Write down exactly the lines of the listing below, beginning with the one containing "You are a computer-use agent. The image size is (906, 433)." and closing with the final line.
..............................
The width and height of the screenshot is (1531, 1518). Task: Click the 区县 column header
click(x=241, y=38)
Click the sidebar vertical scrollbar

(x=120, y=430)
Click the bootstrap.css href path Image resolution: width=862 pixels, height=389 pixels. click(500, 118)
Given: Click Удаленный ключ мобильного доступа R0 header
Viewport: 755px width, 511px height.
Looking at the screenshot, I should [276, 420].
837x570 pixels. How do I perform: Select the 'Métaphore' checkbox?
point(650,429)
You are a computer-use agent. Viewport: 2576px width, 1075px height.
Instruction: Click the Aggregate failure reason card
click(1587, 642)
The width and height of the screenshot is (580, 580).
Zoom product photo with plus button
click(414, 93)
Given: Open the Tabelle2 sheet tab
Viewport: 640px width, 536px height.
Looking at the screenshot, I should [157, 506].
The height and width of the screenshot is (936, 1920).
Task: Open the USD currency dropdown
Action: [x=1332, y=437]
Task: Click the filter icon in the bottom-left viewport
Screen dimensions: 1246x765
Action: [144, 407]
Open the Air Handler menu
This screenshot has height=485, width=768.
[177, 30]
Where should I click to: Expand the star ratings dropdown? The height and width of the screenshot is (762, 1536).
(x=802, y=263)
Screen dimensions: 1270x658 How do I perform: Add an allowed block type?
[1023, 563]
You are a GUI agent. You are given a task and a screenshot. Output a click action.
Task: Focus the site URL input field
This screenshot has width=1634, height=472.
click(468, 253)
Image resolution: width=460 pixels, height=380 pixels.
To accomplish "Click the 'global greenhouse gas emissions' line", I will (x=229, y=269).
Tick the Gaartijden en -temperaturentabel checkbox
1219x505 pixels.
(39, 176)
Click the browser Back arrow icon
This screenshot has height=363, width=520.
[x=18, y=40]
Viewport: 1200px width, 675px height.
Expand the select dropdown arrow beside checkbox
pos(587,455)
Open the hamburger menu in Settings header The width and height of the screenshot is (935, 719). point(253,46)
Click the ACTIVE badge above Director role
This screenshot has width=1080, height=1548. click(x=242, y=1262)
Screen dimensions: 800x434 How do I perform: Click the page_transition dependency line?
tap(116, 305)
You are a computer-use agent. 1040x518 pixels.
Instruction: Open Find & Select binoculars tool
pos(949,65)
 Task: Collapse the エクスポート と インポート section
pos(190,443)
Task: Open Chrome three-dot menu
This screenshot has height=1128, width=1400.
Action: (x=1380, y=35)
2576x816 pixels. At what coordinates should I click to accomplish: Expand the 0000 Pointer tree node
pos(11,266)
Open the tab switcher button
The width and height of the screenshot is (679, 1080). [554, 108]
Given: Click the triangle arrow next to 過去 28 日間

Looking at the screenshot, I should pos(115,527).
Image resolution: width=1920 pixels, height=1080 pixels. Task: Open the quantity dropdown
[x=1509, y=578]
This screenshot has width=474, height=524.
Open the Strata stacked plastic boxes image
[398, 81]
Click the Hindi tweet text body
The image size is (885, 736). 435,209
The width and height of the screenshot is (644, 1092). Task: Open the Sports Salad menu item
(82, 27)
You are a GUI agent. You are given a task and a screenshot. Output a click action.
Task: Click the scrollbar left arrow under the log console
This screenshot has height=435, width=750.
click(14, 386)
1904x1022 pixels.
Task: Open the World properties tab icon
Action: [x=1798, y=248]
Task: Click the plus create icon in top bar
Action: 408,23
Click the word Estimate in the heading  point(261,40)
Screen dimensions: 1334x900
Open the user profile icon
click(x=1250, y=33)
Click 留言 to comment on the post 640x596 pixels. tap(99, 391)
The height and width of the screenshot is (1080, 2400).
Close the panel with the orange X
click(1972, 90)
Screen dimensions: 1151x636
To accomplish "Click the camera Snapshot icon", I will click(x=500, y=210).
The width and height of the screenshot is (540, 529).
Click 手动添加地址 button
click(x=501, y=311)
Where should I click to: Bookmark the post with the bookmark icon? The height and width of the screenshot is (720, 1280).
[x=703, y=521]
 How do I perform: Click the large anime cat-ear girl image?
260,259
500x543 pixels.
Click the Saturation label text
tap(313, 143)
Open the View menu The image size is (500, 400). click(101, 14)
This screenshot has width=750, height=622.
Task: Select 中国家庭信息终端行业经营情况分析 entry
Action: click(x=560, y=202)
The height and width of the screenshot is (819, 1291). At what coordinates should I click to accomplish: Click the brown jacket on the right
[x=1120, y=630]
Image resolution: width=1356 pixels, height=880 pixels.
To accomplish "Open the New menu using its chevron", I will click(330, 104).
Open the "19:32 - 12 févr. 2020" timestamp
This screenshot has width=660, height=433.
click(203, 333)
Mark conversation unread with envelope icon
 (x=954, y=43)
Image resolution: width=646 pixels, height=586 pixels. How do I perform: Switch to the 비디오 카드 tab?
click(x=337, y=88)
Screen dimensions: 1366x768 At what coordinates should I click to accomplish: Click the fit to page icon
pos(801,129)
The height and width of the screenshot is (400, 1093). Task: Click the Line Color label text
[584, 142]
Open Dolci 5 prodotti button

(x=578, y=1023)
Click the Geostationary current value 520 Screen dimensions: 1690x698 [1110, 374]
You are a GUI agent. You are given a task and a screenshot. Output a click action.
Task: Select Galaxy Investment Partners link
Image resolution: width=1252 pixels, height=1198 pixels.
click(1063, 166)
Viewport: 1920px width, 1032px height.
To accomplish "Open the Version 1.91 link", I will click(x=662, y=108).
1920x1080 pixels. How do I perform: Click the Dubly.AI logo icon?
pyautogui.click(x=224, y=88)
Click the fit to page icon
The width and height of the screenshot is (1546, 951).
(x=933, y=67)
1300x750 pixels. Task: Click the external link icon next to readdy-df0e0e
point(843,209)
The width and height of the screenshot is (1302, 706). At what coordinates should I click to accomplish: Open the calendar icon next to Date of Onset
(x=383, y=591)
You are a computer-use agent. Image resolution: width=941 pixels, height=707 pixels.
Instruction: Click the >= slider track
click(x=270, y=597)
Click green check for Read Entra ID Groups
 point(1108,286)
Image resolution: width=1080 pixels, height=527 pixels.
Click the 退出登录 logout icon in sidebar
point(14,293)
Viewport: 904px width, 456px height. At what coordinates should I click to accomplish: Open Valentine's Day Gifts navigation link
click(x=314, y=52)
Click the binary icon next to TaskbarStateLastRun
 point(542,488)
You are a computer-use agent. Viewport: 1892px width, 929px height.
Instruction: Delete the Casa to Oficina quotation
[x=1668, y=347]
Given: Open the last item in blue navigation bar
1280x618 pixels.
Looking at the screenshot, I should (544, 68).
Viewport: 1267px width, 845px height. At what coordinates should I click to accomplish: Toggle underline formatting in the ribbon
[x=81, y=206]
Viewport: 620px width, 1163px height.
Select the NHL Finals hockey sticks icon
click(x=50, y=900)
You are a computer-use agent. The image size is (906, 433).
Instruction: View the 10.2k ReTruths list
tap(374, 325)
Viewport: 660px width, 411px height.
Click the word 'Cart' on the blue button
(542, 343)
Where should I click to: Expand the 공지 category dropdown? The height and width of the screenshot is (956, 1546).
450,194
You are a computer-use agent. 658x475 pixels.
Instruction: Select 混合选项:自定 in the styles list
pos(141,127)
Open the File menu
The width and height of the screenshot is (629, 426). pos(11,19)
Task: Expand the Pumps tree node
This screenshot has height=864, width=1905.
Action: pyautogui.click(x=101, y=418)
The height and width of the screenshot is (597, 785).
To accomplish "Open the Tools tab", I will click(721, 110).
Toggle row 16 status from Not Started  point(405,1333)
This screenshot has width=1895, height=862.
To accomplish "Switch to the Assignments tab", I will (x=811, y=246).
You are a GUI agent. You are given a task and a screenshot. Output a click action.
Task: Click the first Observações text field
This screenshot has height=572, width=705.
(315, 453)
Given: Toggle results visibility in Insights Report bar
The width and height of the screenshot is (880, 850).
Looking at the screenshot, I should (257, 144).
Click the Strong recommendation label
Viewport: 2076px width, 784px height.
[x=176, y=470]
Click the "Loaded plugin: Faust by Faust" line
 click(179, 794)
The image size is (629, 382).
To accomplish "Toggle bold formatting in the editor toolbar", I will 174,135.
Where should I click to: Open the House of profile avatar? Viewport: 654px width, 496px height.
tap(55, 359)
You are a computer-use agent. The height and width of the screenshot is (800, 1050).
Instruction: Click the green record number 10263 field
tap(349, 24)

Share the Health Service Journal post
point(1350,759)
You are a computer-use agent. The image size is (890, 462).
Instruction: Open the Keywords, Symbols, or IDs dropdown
..............................
Reply to the task
You are a computer-use agent. The image size is (906, 433).
Instruction: View the 10.2k ReTruths list
tap(374, 325)
Viewport: 660px width, 411px height.
Click the word 'Cart' on the blue button
(542, 343)
Where should I click to: Expand the 공지 category dropdown? The height and width of the screenshot is (956, 1546).
450,194
You are a computer-use agent. 658x475 pixels.
Instruction: Select 混合选项:自定 in the styles list
pos(141,127)
Open the File menu
The width and height of the screenshot is (629, 426). pos(11,19)
Task: Expand the Pumps tree node
This screenshot has height=864, width=1905.
Action: pyautogui.click(x=101, y=418)
The height and width of the screenshot is (597, 785).
To accomplish "Open the Tools tab", I will click(721, 110).
Toggle row 16 status from Not Started  point(405,1333)
This screenshot has width=1895, height=862.
To accomplish "Switch to the Assignments tab", I will (x=811, y=246).
You are a GUI agent. You are given a task and a screenshot. Output a click action.
Task: Click the first Observações text field
This screenshot has height=572, width=705.
(315, 453)
Given: Toggle results visibility in Insights Report bar
The width and height of the screenshot is (880, 850).
Looking at the screenshot, I should (257, 144).
Click the Strong recommendation label
Viewport: 2076px width, 784px height.
[x=176, y=470]
Click the "Loaded plugin: Faust by Faust" line
 click(179, 794)
The image size is (629, 382).
To accomplish "Toggle bold formatting in the editor toolbar", I will 174,135.
Where should I click to: Open the House of profile avatar? Viewport: 654px width, 496px height.
tap(55, 359)
You are a computer-use agent. The height and width of the screenshot is (800, 1050).
Instruction: Click the green record number 10263 field
tap(349, 24)

Share the Health Service Journal post
point(1350,759)
You are a computer-use agent. The image size is (890, 462).
Instruction: Open the Keywords, Symbols, or IDs dropdown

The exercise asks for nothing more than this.